Helen, his fiancee and cousin urges him to tell all, where the flashback of the three rogues is revealed. One day when he met his dad he promises that he won't fail in front his family who hates him. He goes to Dubai and works in a fish market where he met Nandan. They both becomes good friends. One day, Kochukunju saves Hafees Ali Ibrahim who is a do-gooder for the people of Dubai from an accident and becomes his right hand, while his three sons are revealed to be the rogues. Bhai trusts him more than his sons, and he puts his wealth in Kochukunju's name, helped by his lawyer Anand Sharma. The sons kill the father and put the blame on Kochukunju, who is spared after proving his innocence. The sons get jailed. Kochukunju is waiting for the day they come out and he can hand them their property. But when they come out, they kills Anand and both Nandan and Kochukunju decide to kill them. Kochukunju goes to Dubai and kills them after a fight. Kochukunju then returns to Kerala.

His brothers try to kill him by sending out a rogue, who is defeated, and the truth is brought out. They did it for property. He tells them to take whatever they want, and that he does not need a penny, except for his mother and Helen.

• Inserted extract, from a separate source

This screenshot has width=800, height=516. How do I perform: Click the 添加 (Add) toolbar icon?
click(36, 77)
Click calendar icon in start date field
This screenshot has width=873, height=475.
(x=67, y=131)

The day arrives when the property is divided, and a stranger buys some of their property. The person is a proxy and the real owner then comes out. He introduces himself as David, and everyone is shocked. He tells them he did not come for their money or wealth, the only one with the right to it is Kochukunju. He reveals that Kochukunju is the real owner who bought all the property and is not the loser that they think he is. He had acted in front of them for this long, but became a successful businessman.

He also says that Katrina's brothers sent out a man to kill him. Her brothers ask for forgiveness.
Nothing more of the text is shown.